**Письменное задание a**. Воспроизведите текст для анализа целиком, не меняя в нем ни слова.

**Текст для анализа**.
++++++
Католическая церковь отнеслась подозрительно к его иллюстрациям и только в позднейшее время некоторые северные протестанты стали собирать изображения Рембрандта для популярного сборника библейских картинок. Что же касается евреев, то никаких попыток в этом направлении мы у них до сих пор не находим. Всё у Рембрандта евреизировано, но иудейского света мы здесь всё-таки не встречаем.

11 мая 1924 года

Попробуем взглянуть на судьбы еврейского народа с наивно-элементарной точки зрения левита-иеговиста. Конечно, за последнее столетие библейская наука и экзегетика выросли необъятно. Сейчас это целый мир идей, генеалогий, расовых характеристик и филологических построений. Иной раввин с интересом перелистает ту или другую книгу новой науки, но основные традиционные точки зрения пребывают в его душе незатронутыми. Так и сказал мне недавно один духовный раввин, выслушав длинный мой рассказ о Велльгаузене. «Читайте Библию, как вы читаете Гомера, – только тогда вы и поймете в ней то, что в ней есть существенного». Генезис генезисом, но если руководиться только научными реконструкциями, Библия потеряет цвет и свет, и из цельного создания народного гения превратится в рассыпанную храмину. В этом отношении первоначальные кодификаторы были правее позднейших исследователей. Для меня же лично, озабоченного установлением народно-психологических классификаций, важно на мгновение остановиться на точке зрения моего раввина.
++++++
**Письменное задание b**. Оформите в виде таблицы Markdown со столбцами «Номер» и «Строка» ту часть записей, что открывается строкой, содержащей «What do you see at coordinates (682, 291)», и закрывается последней строкой записей, включая обе границы. Пустые строки в таблицу не включайте.
++++++
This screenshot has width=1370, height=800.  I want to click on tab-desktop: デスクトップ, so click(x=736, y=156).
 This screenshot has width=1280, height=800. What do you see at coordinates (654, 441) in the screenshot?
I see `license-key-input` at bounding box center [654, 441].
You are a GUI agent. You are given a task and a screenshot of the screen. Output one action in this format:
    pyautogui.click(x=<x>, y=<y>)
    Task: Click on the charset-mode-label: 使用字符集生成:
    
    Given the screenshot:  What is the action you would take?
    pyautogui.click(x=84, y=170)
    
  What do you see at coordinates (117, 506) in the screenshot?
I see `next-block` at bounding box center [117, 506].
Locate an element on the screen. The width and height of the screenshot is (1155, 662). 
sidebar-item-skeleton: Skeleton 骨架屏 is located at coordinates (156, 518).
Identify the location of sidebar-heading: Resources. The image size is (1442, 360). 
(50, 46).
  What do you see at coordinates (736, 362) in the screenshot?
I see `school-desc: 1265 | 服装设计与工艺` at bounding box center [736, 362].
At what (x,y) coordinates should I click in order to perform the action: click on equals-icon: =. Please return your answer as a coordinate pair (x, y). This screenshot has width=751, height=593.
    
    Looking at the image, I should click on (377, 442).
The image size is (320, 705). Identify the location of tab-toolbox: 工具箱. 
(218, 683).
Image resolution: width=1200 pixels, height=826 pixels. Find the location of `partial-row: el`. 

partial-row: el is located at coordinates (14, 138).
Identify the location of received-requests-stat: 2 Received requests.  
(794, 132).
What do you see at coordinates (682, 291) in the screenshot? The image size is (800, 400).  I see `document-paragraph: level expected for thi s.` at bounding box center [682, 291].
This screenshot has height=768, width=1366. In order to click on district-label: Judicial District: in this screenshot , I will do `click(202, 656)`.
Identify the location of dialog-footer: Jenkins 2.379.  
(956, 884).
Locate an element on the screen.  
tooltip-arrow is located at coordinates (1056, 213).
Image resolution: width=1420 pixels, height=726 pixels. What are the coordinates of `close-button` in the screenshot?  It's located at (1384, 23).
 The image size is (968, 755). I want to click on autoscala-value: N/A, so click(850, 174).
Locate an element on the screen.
++++++
**Поле ответа a**.
Католическая церковь отнеслась подозрительно к его иллюстрациям и только в позднейшее время некоторые северные протестанты стали собирать изображения Рембрандта для популярного сборника библейских картинок. Что же касается евреев, то никаких попыток в этом направлении мы у них до сих пор не находим. Всё у Рембрандта евреизировано, но иудейского света мы здесь всё-таки не встречаем.

11 мая 1924 года

Попробуем взглянуть на судьбы еврейского народа с наивно-элементарной точки зрения левита-иеговиста. Конечно, за последнее столетие библейская наука и экзегетика выросли необъятно. Сейчас это целый мир идей, генеалогий, расовых характеристик и филологических построений. Иной раввин с интересом перелистает ту или другую книгу новой науки, но основные традиционные точки зрения пребывают в его душе незатронутыми. Так и сказал мне недавно один духовный раввин, выслушав длинный мой рассказ о Велльгаузене. «Читайте Библию, как вы читаете Гомера, – только тогда вы и поймете в ней то, что в ней есть существенного». Генезис генезисом, но если руководиться только научными реконструкциями, Библия потеряет цвет и свет, и из цельного создания народного гения превратится в рассыпанную храмину. В этом отношении первоначальные кодификаторы были правее позднейших исследователей. Для меня же лично, озабоченного установлением народно-психологических классификаций, важно на мгновение остановиться на точке зрения моего раввина.

**Поле ответа b**.
| Номер | Строка |
|---|---|
| 1 | What do you see at coordinates (682, 291) in the screenshot? The image size is (800, 400).  I see `document-paragraph: level expected for thi s.` at bounding box center [682, 291]. |
| 2 | This screenshot has height=768, width=1366. In order to click on district-label: Judicial District: in this screenshot , I will do `click(202, 656)`. |
| 3 | Identify the location of dialog-footer: Jenkins 2.379.   |
| 4 | (956, 884). |
| 5 | Locate an element on the screen.   |
| 6 | tooltip-arrow is located at coordinates (1056, 213). |
| 7 | Image resolution: width=1420 pixels, height=726 pixels. What are the coordinates of `close-button` in the screenshot?  It's located at (1384, 23). |
| 8 |  The image size is (968, 755). I want to click on autoscala-value: N/A, so click(850, 174). |
| 9 | Locate an element on the screen. |